问题
I have this code (simplified version):
const int& function( const int& param )
{
return param;
}
const int& reference = function( 10 );
//use reference
I can't quite decide to which extent C++03 Standard $12.2/5 wording
The temporary to which the reference is bound or the temporary that is the complete object to a subobject of which the temporary is bound persists for the lifetime of the reference...
is applicable here.
Is reference
variable in the code above valid or dangling? Will the reference in the calling code prolong the lifetime of the temporary passed as the parameter?
回答1:
A full-expression is an expression that is not a subexpression of another expression. In this case, the full-expression containing the call function( 10 )

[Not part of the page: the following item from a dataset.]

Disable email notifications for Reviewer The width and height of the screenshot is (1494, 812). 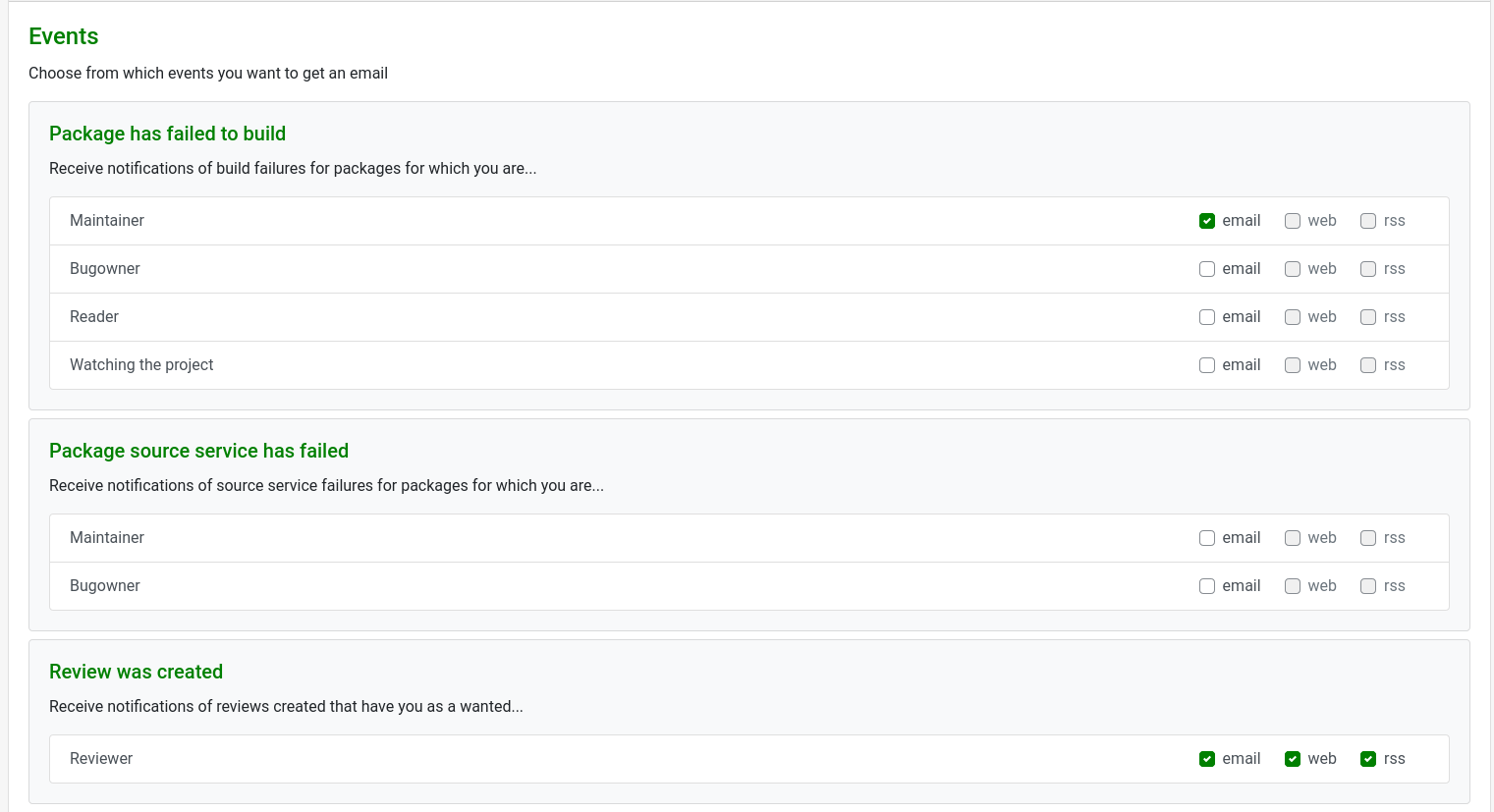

is the assignment expression:
const int& reference = function( 10 );
In order to call function
with the argument 10
, a temporary const-reference object is created to the temporary integer object 10
. The lifetime of the temporary integer and the temporary const-reference extend through the assignment, so although the assignment expression is valid, attempting to use the integer referenced by reference
is Undefined Behavior as reference
no longer references a live object.
The C++11 Standard, I think, clarifies the situation:
The temporary to which the reference is bound or the temporary that is the complete object of a subobject to which the reference is bound persists for the lifetime of the reference except:
...
— A temporary bound to a reference parameter in a function call (5.2.2) persists until the completion of the full-expression containing the call.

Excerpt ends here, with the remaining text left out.